Molecular approaches for characterization and use of natural disease resistance in wheat

Abstract

Wheat production is threatened by a constantly changing population of pathogen species and races. Given the rapid ability of many pathogens to overcome genetic resistance, the identification and practical implementation of new sources of resistance is essential. Landraces and wild relatives of wheat have played an important role as genetic resources for the improvement of disease resistance. The use of molecular approaches, particularly molecular markers, has allowed better characterization of the genetic diversity in wheat germplasm. In addition, the molecular cloning of major resistance (R) genes has recently been achieved in the large, polyploid wheat genome. For the first time this allows the study and analysis of the genetic variability of wheat R loci at the molecular level and therefore, to screen for allelic variation at such loci in the gene pool. Thus, strategies such as allele mining and ecotilling are now possible for characterization of wheat disease resistance. Here, we discuss the approaches, resources and potential tools to characterize and utilize the naturally occurring resistance diversity in wheat.
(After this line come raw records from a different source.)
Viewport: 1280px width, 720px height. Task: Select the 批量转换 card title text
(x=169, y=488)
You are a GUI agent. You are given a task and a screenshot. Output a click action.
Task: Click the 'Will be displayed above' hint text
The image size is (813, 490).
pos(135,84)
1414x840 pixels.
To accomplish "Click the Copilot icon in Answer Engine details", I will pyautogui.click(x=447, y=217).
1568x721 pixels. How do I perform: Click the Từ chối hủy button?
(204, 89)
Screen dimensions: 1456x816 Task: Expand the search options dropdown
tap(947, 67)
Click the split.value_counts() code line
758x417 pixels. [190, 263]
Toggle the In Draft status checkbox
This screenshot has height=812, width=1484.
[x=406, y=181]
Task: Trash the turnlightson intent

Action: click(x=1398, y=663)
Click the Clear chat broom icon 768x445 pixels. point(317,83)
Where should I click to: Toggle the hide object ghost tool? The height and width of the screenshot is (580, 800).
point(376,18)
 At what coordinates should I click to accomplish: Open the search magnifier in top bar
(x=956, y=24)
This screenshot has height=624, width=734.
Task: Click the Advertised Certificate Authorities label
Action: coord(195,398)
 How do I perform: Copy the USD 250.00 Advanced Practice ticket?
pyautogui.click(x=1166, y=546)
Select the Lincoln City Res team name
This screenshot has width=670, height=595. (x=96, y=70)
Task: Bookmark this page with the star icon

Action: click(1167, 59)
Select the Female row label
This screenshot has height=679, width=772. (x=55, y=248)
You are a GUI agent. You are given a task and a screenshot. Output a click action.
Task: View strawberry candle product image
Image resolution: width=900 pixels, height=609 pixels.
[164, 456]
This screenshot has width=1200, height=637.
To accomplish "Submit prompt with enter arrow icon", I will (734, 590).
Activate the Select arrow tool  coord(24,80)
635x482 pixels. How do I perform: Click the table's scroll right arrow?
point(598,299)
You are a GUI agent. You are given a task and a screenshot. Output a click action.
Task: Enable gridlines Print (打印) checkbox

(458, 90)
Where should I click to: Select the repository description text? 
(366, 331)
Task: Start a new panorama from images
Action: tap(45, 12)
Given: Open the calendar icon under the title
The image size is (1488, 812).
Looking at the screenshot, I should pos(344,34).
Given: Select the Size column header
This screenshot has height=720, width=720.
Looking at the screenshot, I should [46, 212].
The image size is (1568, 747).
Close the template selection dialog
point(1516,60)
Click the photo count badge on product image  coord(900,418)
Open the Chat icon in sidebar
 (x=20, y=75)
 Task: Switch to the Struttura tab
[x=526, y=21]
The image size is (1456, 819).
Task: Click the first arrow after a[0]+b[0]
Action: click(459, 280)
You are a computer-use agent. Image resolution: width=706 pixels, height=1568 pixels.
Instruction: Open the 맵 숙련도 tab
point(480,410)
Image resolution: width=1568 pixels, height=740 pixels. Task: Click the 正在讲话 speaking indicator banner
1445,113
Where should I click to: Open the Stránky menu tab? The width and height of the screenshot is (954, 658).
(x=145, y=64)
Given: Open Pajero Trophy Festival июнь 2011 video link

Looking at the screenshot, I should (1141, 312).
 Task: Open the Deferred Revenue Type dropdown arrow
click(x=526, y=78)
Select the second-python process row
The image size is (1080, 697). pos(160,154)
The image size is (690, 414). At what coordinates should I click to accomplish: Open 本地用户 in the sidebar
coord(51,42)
We also report a first step in allele mining, where we characterize the occurrence of known resistance alleles at the wheat Pm3 powdery mildew resistance locus in a set of 1,320 landraces assembled on the basis of eco-geographical criteria. From known Pm3 R alleles, only Pm3b was frequently identified (3% of the tested accessions). In the same set of landraces, we found a high frequency of a Pm3 haplotype carrying a susceptible allele of Pm3. This analysis allowed the identification of a set of resistant lines where new potentially functional alleles would be present. Newly identified resistance alleles will enrich the genetic basis of resistance in breeding programmes and contribute to wheat improvement.